### DATA PROVIDED
========================================
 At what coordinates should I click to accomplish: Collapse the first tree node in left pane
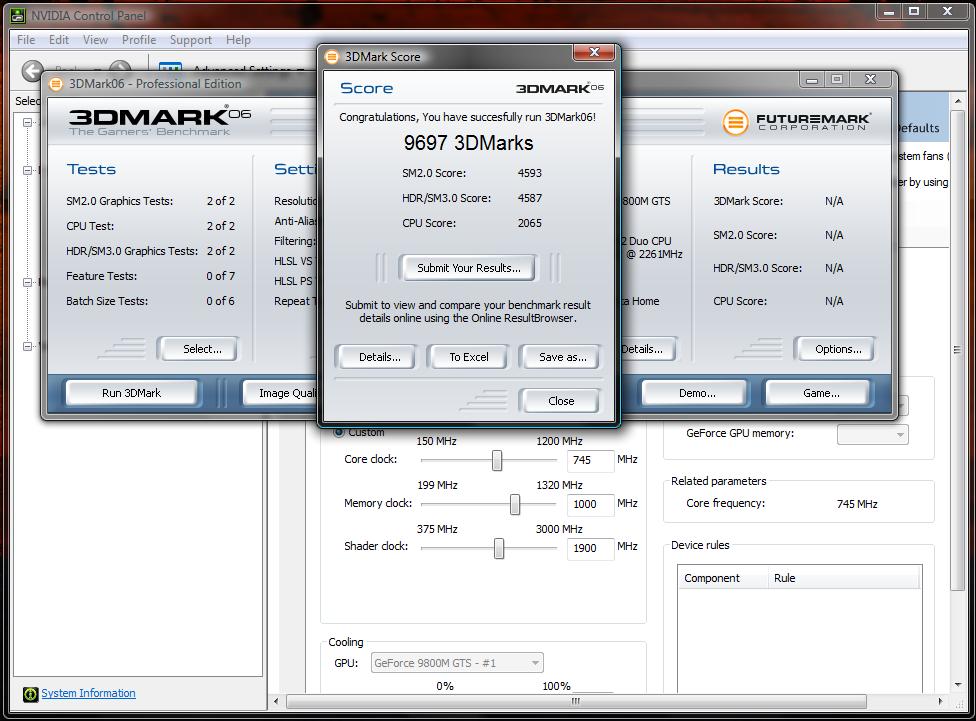pyautogui.click(x=27, y=122)
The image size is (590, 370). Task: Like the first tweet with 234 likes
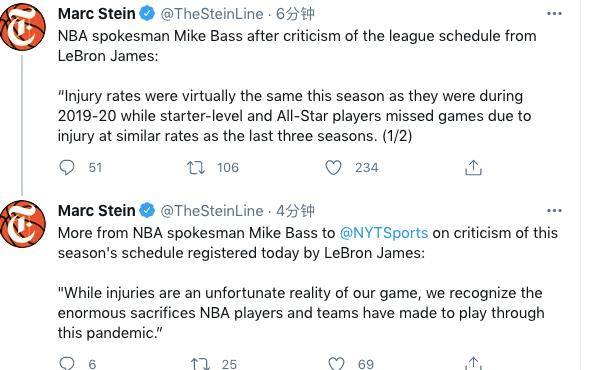[x=333, y=167]
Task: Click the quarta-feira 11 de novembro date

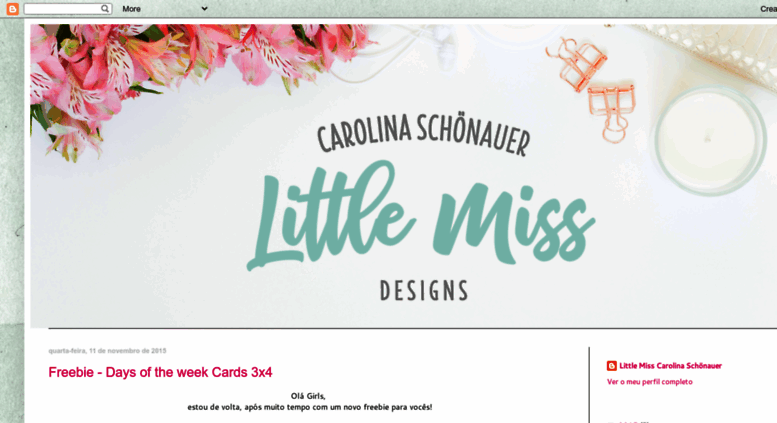Action: [107, 351]
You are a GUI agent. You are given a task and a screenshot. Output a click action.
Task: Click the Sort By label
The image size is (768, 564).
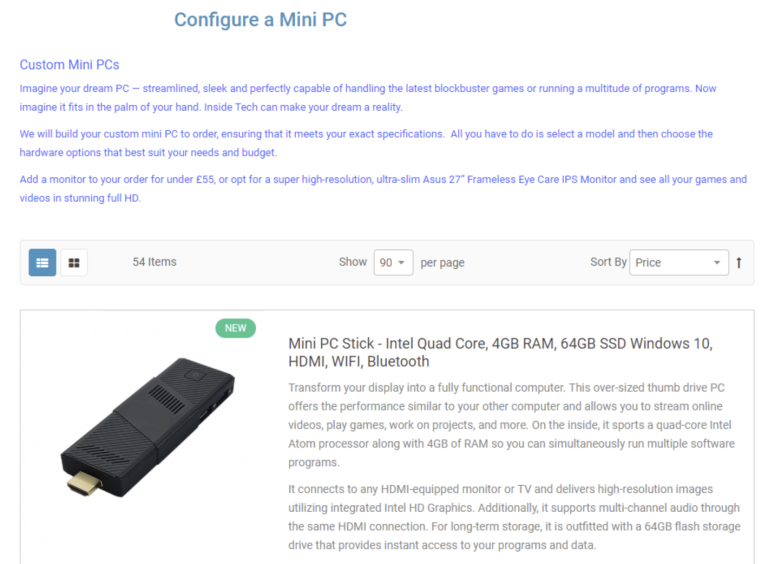click(x=608, y=262)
========================================
### GOAL OF THE EXERCISE
Everything in the entries above should be transcribed exactly, apart from the pictures.

### EXERCISE ANSWER
 At what coordinates should I click to accomplish: Collapse the first tree node in left pane
pyautogui.click(x=27, y=122)
The image size is (590, 370). Task: Like the first tweet with 234 likes
[x=333, y=167]
Task: Click the quarta-feira 11 de novembro date

Action: [107, 351]
You are a GUI agent. You are given a task and a screenshot. Output a click action.
Task: Click the Sort By label
The image size is (768, 564).
click(x=608, y=262)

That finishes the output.